From the line containing "The image size is (1536, 498)." onward, retype each line of the entries below exactly, last line included.

--- Data records ---

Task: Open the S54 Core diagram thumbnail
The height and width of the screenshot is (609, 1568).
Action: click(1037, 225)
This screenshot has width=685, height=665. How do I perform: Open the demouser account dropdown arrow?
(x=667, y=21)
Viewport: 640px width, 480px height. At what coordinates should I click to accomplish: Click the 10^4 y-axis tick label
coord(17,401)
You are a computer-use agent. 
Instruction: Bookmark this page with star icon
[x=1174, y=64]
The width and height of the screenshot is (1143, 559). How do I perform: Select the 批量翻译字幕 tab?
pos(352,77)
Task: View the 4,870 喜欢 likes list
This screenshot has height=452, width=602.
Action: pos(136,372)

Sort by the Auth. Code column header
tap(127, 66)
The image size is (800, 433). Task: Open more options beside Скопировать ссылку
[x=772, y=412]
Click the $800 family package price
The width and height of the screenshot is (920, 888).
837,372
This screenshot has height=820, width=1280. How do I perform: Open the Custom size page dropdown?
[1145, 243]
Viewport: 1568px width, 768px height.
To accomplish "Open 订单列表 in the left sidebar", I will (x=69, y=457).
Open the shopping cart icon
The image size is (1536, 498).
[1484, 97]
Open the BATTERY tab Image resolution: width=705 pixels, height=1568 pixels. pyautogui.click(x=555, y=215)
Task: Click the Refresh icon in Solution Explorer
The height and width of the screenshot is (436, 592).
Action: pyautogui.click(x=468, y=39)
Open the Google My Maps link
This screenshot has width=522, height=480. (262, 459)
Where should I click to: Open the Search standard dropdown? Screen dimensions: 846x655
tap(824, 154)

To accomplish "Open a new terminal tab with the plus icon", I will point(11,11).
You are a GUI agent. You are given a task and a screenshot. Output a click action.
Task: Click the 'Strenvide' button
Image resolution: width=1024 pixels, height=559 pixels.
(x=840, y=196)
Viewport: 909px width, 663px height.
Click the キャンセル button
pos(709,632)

---

Response to the exercise:
The image size is (1536, 498).
[1484, 97]
Open the BATTERY tab Image resolution: width=705 pixels, height=1568 pixels. pyautogui.click(x=555, y=215)
Task: Click the Refresh icon in Solution Explorer
The height and width of the screenshot is (436, 592).
Action: pyautogui.click(x=468, y=39)
Open the Google My Maps link
This screenshot has width=522, height=480. (262, 459)
Where should I click to: Open the Search standard dropdown? Screen dimensions: 846x655
tap(824, 154)

To accomplish "Open a new terminal tab with the plus icon", I will point(11,11).
You are a GUI agent. You are given a task and a screenshot. Output a click action.
Task: Click the 'Strenvide' button
Image resolution: width=1024 pixels, height=559 pixels.
(x=840, y=196)
Viewport: 909px width, 663px height.
Click the キャンセル button
pos(709,632)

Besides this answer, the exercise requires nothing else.